• **SOURCE PASSAGE**:

Breeding pairs of C57BL/6J mice heterozygous for the IL-2^tm1Hor mutation (9) were purchased from Jackson Laboratory (Bar Harbor, ME). The breeding colony was housed in conventional conditions with free access to water and food (Harlan Teklad Laboratory diet #8604, Madison, WI). Offspring were weaned at 3 wk and genotyped using a 3-primer polymerase chain reaction protocol provided by Jackson Laboratory. This study was approved and performed in accordance with the guidelines for the care and use of laboratory animals at the Veterans Administration Medical Center in Lexington, Kentucky.

GrTP consumption in water supply.

Initially, we tested whether C57BL/6J mice would voluntarily drink water supplemented with GrTP. Wild type (IL-2^+/+) mice were fed drinking water supplemented with 10 g/L sucrose and various concentrations of GrTP (0–10 g/L) for 1 wk. Mice tolerated concentrations up to 5 g/L, but concentrations above 5 g/L decreased fluid intake (data not shown). On the basis of these findings, the study was designed to examine whether orally ingested GrTP at a dose of 5 g/L in drinking water decreased inflammation in IL-2^-/- mice.

Study groups.

• **SUPPLIED RECORDS**:
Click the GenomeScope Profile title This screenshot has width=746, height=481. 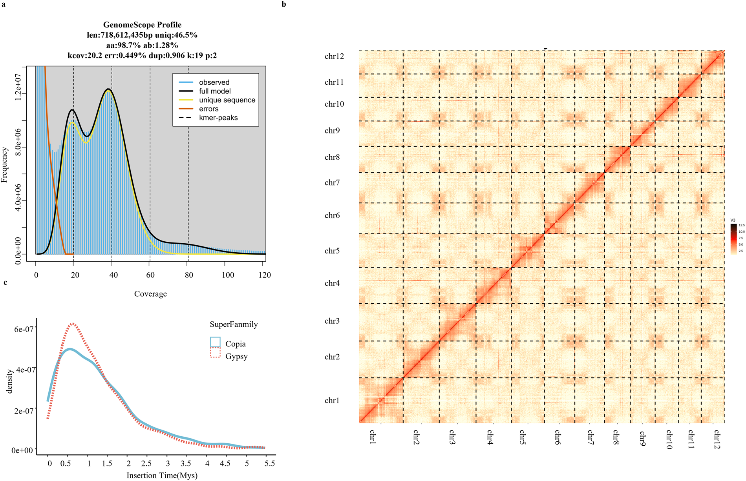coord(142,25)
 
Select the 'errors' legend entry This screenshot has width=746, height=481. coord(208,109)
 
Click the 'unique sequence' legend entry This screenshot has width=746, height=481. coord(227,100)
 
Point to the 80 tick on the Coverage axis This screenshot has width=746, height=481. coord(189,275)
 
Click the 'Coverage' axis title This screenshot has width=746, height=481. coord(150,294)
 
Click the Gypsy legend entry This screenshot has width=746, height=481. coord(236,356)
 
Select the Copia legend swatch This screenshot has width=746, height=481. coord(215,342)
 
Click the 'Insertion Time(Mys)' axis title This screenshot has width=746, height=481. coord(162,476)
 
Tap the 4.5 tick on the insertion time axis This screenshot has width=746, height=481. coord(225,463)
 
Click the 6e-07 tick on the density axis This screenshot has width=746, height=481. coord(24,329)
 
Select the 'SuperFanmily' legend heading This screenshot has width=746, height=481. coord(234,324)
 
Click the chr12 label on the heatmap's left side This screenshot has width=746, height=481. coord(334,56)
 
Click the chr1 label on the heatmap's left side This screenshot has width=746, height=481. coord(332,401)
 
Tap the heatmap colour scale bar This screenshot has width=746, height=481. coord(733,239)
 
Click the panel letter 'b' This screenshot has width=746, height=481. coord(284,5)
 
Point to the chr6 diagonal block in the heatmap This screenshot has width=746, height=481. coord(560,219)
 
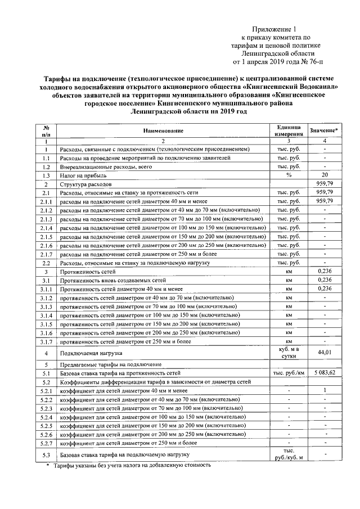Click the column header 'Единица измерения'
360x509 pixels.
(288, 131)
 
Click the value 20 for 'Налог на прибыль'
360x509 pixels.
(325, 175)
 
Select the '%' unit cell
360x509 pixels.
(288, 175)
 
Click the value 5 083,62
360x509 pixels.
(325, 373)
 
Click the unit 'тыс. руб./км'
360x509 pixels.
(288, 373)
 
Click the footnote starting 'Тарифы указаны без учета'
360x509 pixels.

• **EXERCISES**:
1. Using the mouse study excerpt, decide whether each statement agrees with it: (a) offspring were weaned at 3 weeks; (b) mice tolerated GrTP concentrations up to 10 g/L; (c) the breeding colony was kept in germ-free conditions. Answer yes or no for each and quote the words that settle it.
2. Please translate this sentence from the mouse study excerpt into Spanish: "Initially, we tested whether C57BL/6J mice would voluntarily drink water supplemented with GrTP."

• **SOLUTIONS TO EACH TASK**:
1.
(a) Yes: "Offspring were weaned at 3 wk"
(b) No: "Mice tolerated concentrations up to 5 g/L, but concentrations above 5 g/L decreased fluid intake"
(c) No: "The breeding colony was housed in conventional conditions"

2. Inicialmente, comprobamos si los ratones C57BL/6J beberían voluntariamente agua suplementada con GrTP.